Kutsal kitaplarda “Ahsen-i takvîm” yani “yaratılmışların en güzeli” olarak tanımlanan insan, bu üstünlüğünü yalnızca fiziksel yapısından değil, düşünebilme, sorgulayabilme ve iyilik yapabilme kabiliyetinden alır. Ancak bu unvan, aynı zamanda büyük bir sorumluluğu da beraberinde getirir. Zira şeref, emanetle gelir.

Bugün insanlık, doğayı hoyratça kullanmanın, diğer canlıların yaşam alanlarını yok etmenin sonuçlarını ağır biçimde yaşamaktadır. Oysa yaratılış düzeninde hiçbir canlı “boş” değildir; karınca da, kuş da, ağaç da kendi görevini kusursuz biçimde yerine getirir. Bozulma, insanoğlunun hırsı ve kibriyle başladığında, doğanın dengesi de bozulur.

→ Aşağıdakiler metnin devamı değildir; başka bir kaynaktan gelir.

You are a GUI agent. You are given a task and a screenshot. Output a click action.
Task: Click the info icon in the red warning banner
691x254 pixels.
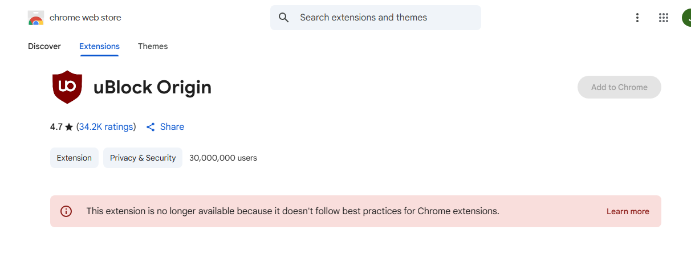[x=66, y=211]
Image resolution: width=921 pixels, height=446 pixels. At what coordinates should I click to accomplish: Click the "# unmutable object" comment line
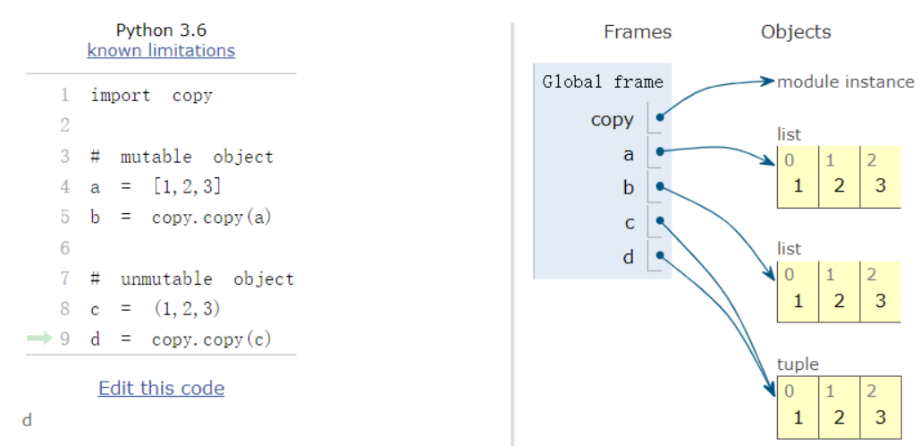tap(191, 279)
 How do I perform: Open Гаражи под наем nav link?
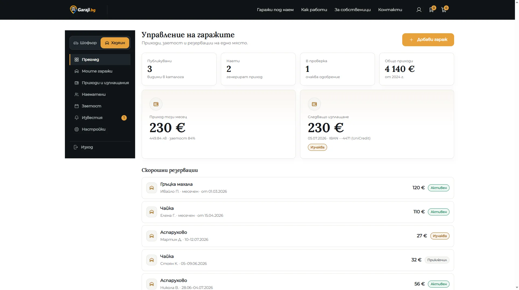click(275, 10)
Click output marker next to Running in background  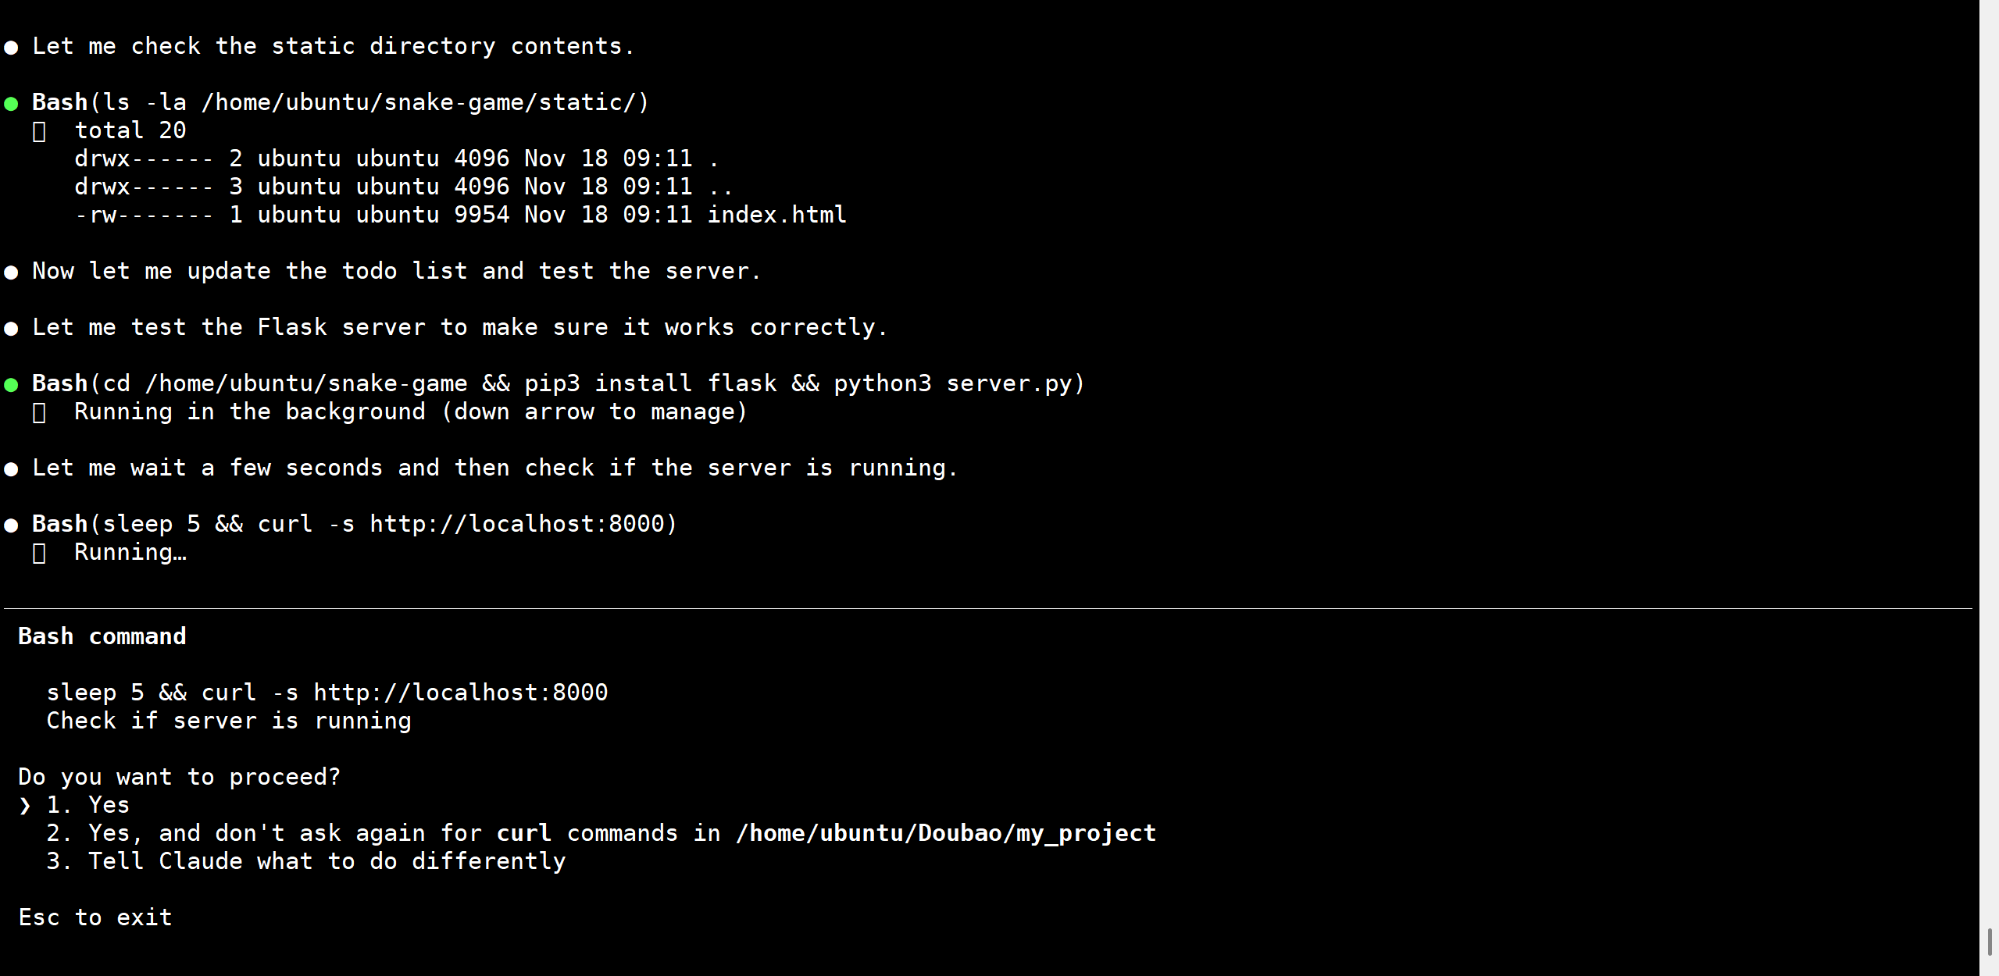39,412
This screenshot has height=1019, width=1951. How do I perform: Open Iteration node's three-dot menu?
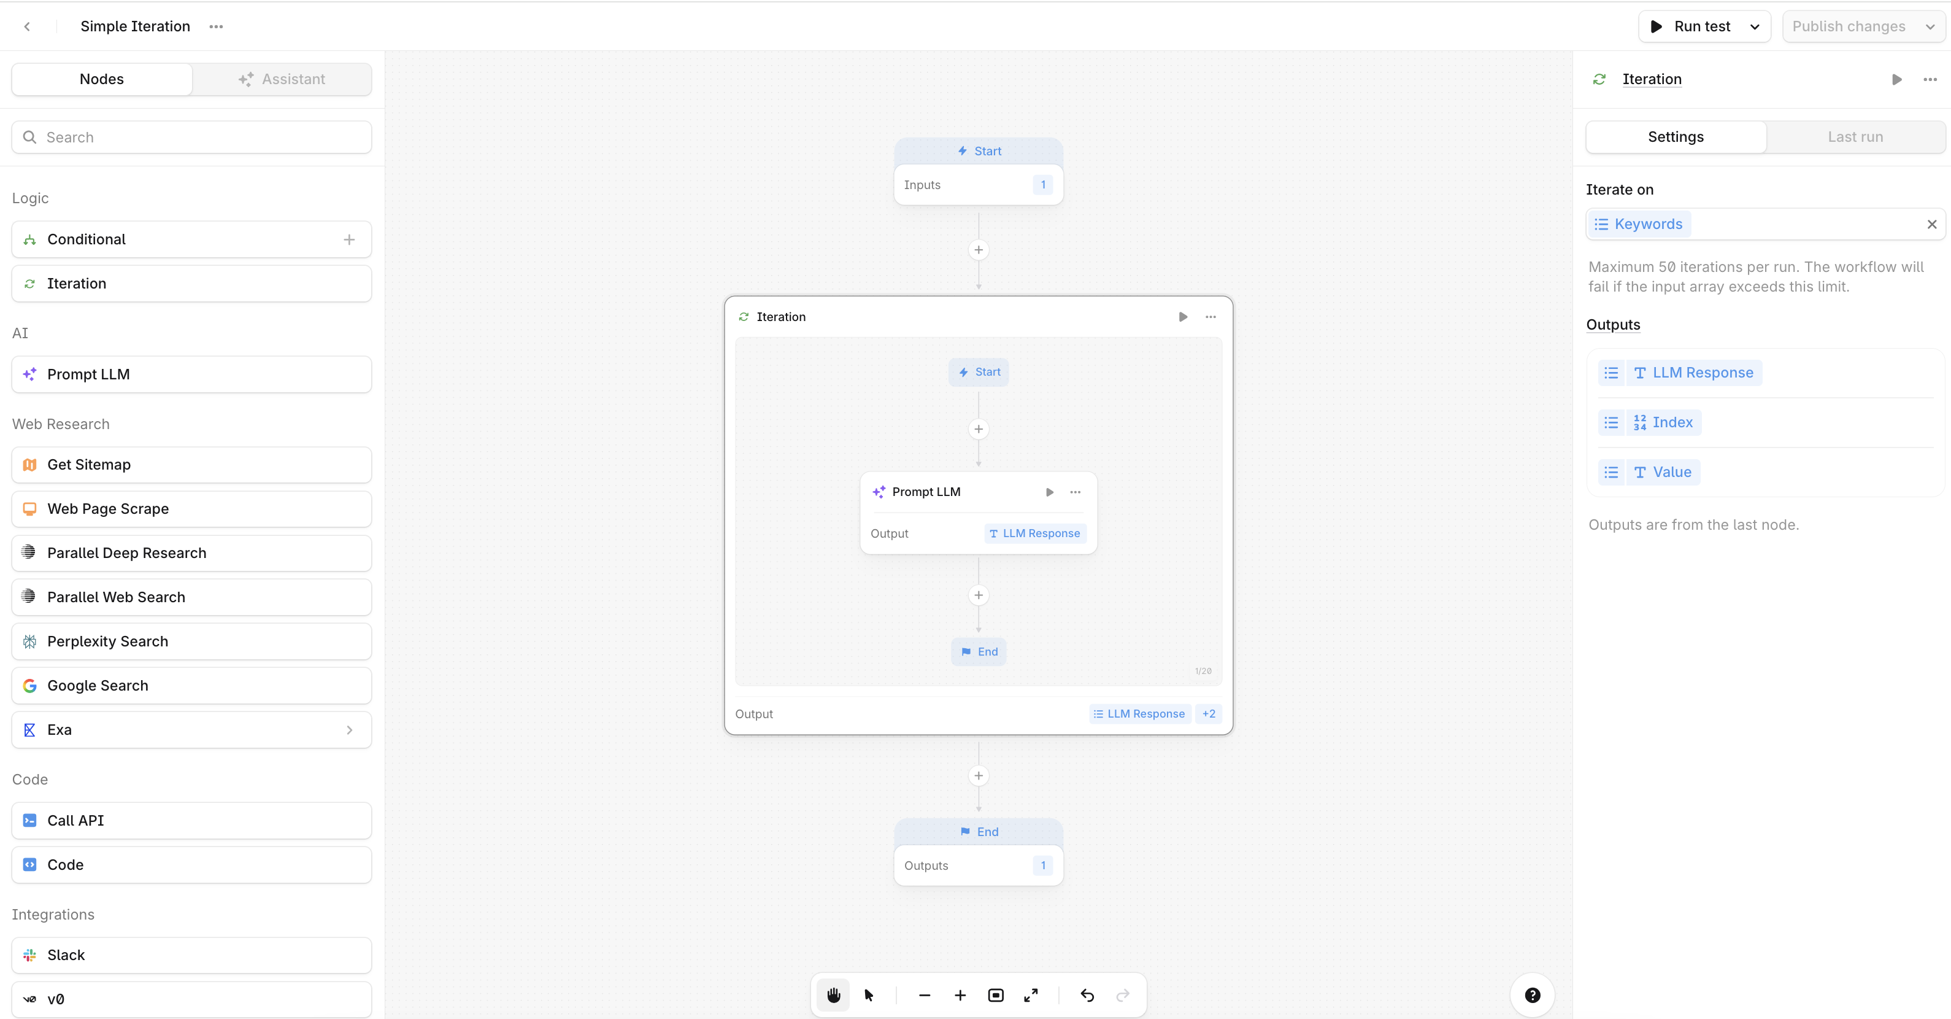point(1210,317)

İnsanın “en şerefli” oluşu, hükmetme hakkından çok, koruma ve gözetme sorumluluğu taşır. Gerçek üstünlük, güçte değil; merhamette, adalette ve ölçülülükte gizlidir. Eğer insan, kendisine emanet edilen bu dünyayı ve diğer canlıları koruyamıyorsa, şerefini de yitirir.

Belki de bugün yeniden düşünmemiz gereken şey şudur:
“Biz, en şerefli varlık olmanın hakkını verebiliyor muyuz?”